» WHAT TO DO: In the Ballads of Love page, which company released the album in 1985?

» PAGE:

Compilation album by Bobby Vinton
- Released: 1985
- Genre: Pop
- Label: Heartland

Bobby Vinton chronology
| The Best of Bobby Vinton (1985) | Ballads of Love (1985) | Santa Must Be Polish (1987) |

= Ballads of Love =

Ballads of Love is a 10-track collection of previously recorded songs by Bobby Vinton; it was released in 1985 by Heartland Music, which had previously released The Best of Bobby Vinton that same year. This collection contains six songs that Vinton recorded for ABC Records ("Feelings," "Paloma Blanca," "Beer Barrel Polka," "Help Me Make It Through the Night", "And I Love You So" and "The Way We Were") one for Tapestry Records ("To All the Girls I've Loved Before"), and one for Ahed Records ("Medley"). The track of two covers of
"You'll Never Know," and "Because of You"are re-recordings and first
appeared on this LP.

» Rows from a pointing dataset:
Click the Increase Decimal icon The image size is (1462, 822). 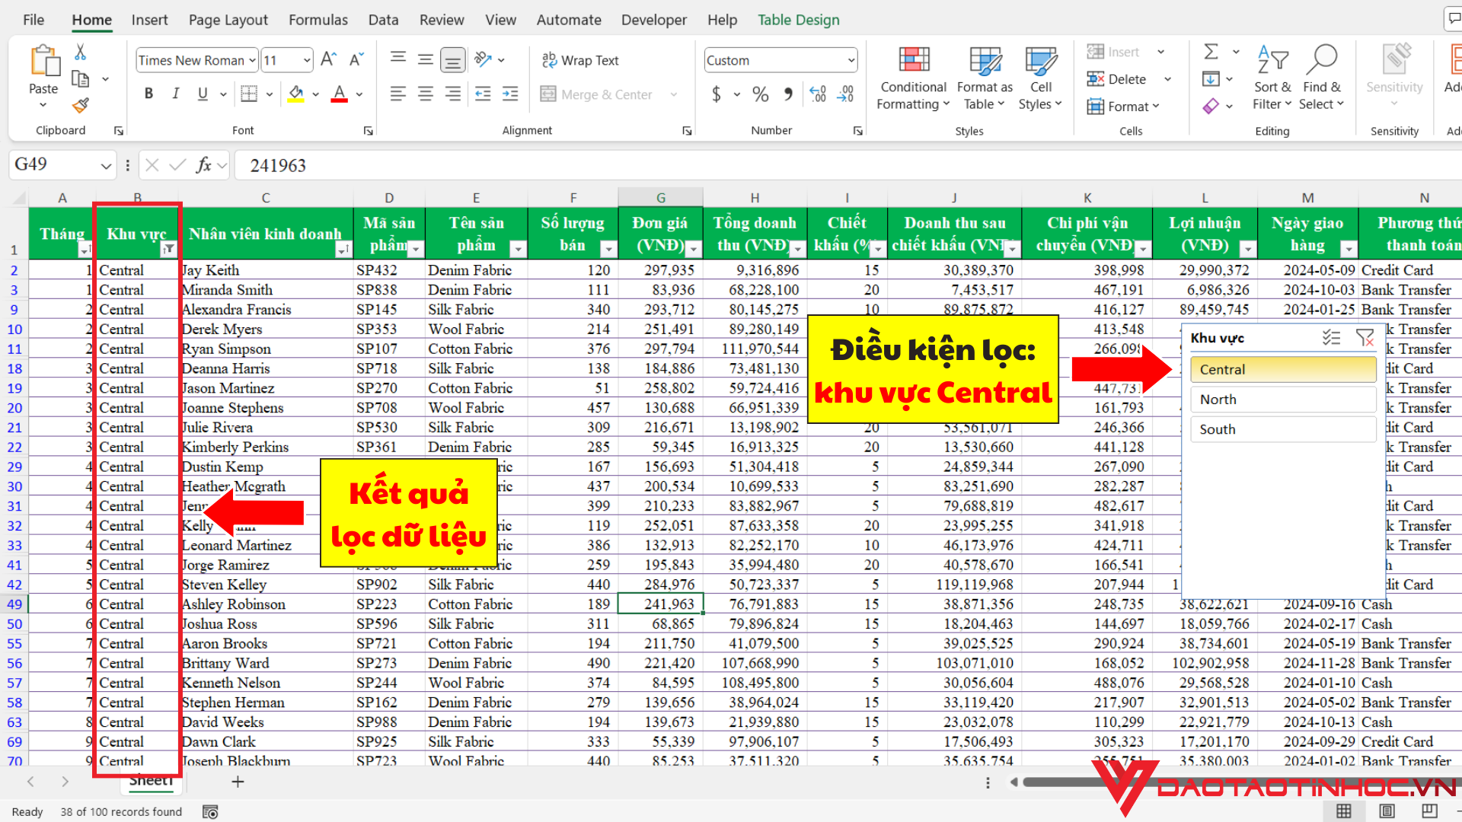coord(818,94)
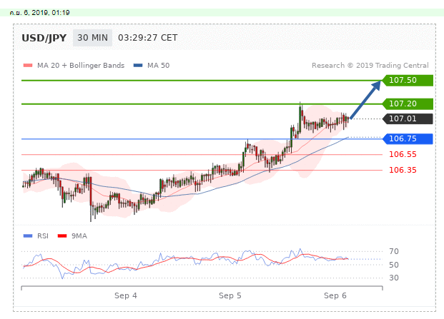
Task: Click the green 107.20 resistance tag
Action: pyautogui.click(x=408, y=103)
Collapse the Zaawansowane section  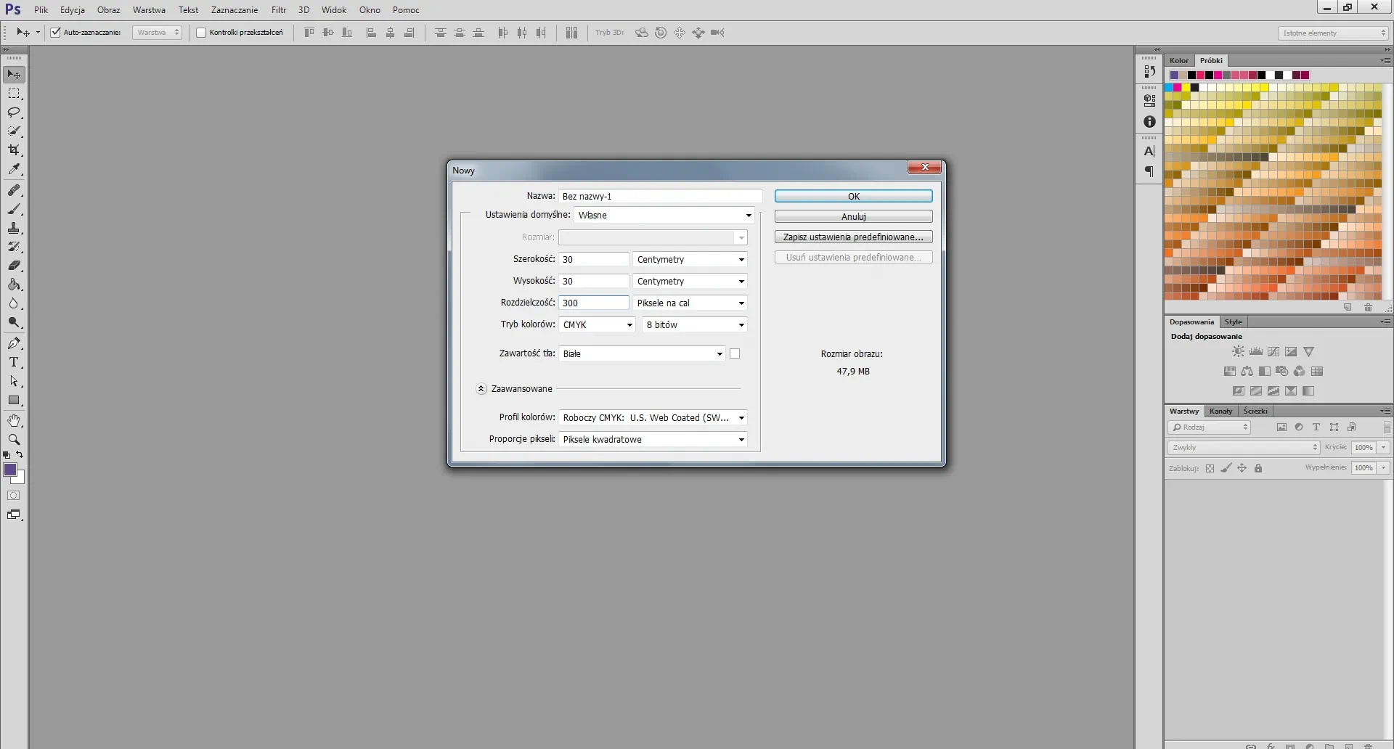[481, 389]
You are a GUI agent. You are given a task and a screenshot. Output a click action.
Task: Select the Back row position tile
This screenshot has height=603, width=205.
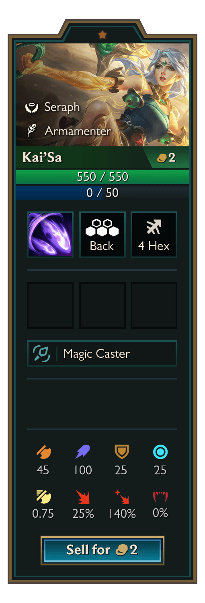coord(103,235)
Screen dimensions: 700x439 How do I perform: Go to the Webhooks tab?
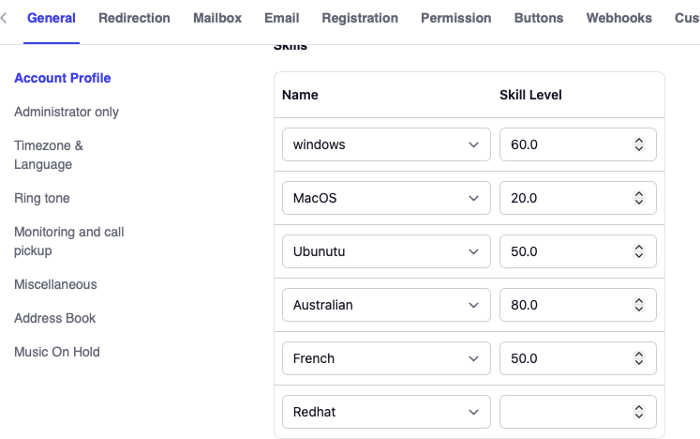618,18
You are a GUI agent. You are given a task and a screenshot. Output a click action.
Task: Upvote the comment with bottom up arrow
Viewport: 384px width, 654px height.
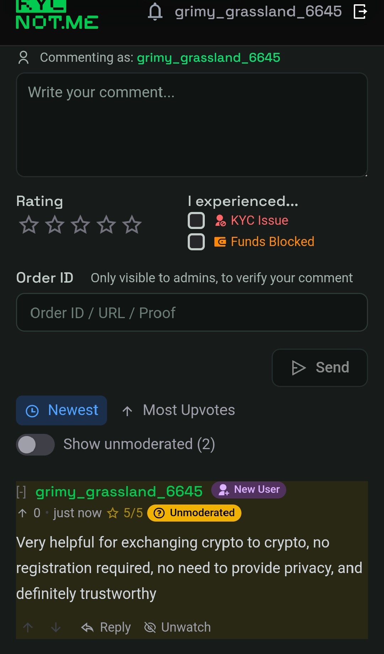click(28, 627)
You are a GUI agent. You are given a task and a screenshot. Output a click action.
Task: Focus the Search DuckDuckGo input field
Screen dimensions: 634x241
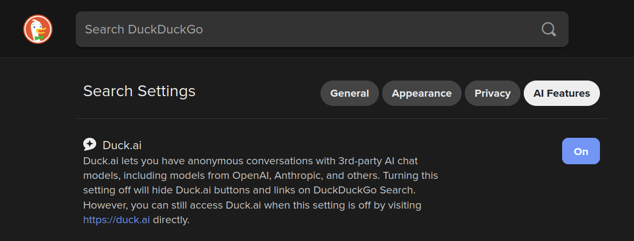[303, 29]
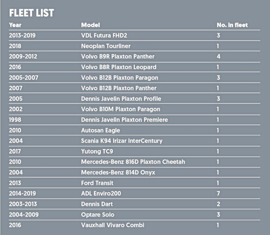Select Volvo B9R Plaxton Panther entry

click(x=118, y=56)
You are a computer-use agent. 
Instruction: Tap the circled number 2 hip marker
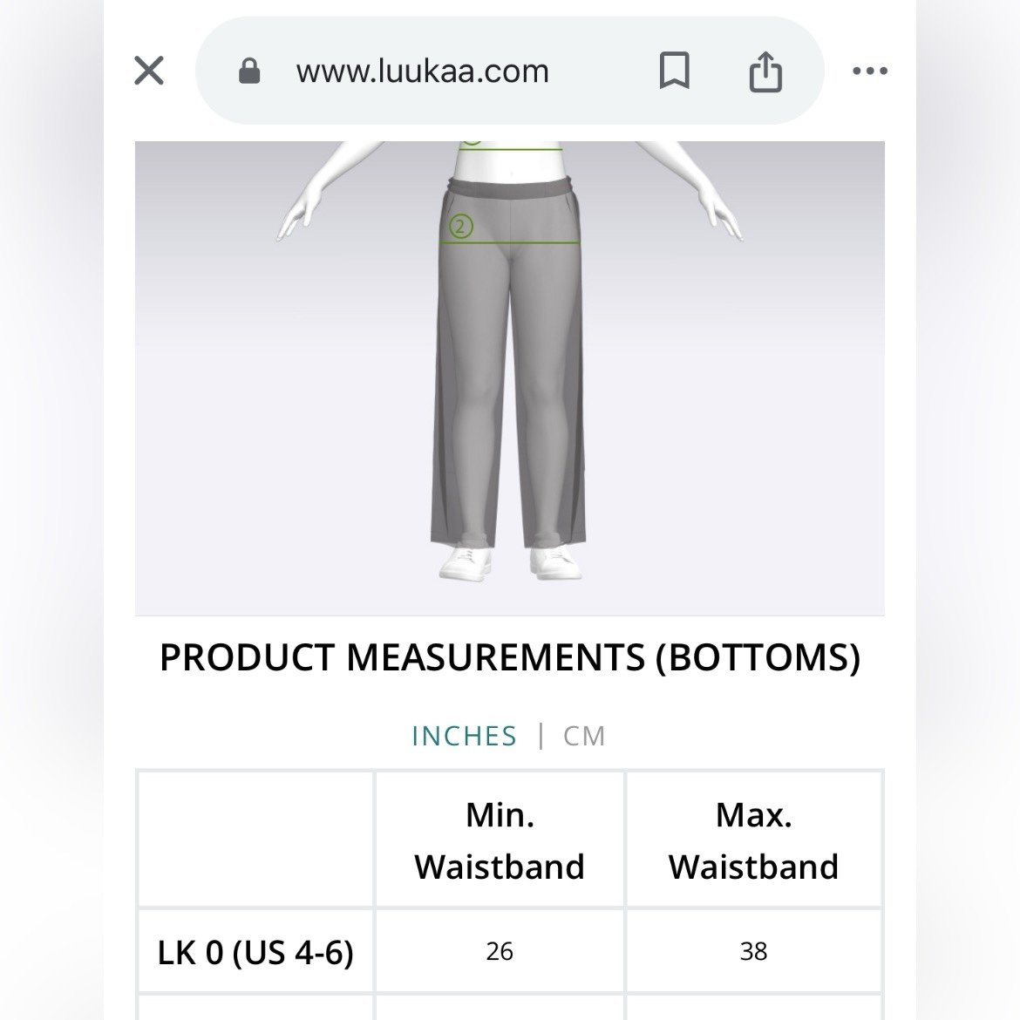pyautogui.click(x=460, y=227)
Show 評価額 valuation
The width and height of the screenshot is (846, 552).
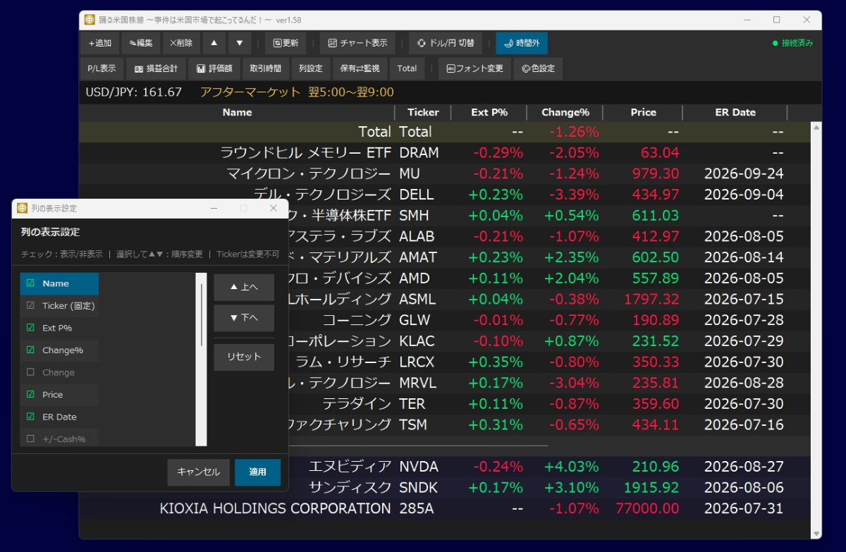[x=214, y=68]
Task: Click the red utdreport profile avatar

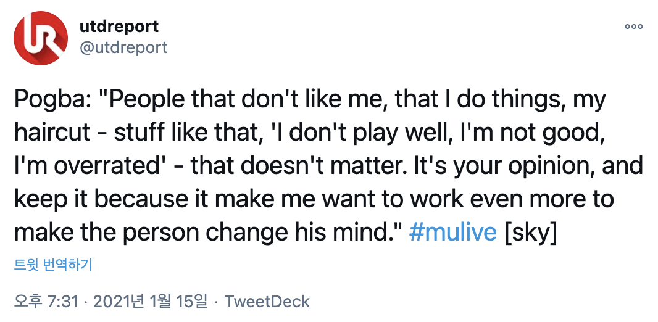Action: click(40, 38)
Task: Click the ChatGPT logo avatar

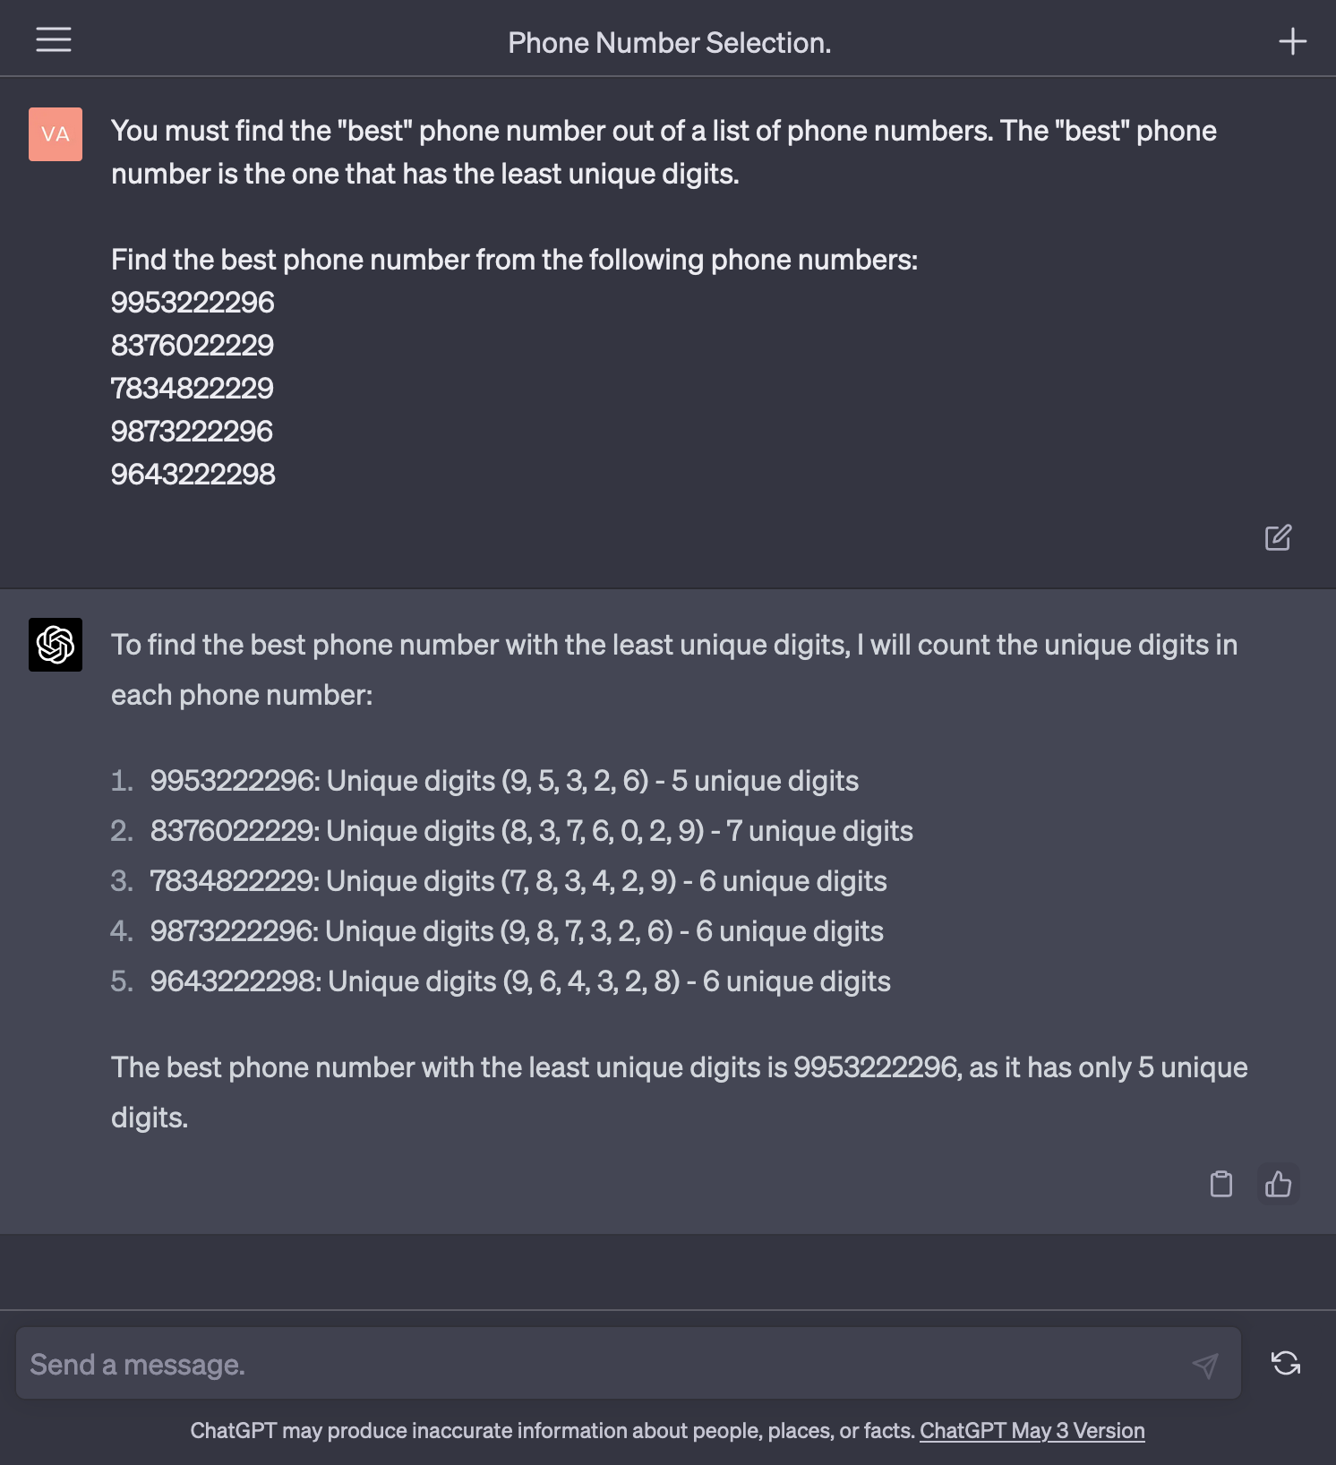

» CORRECT RESPONSE: Heartland Music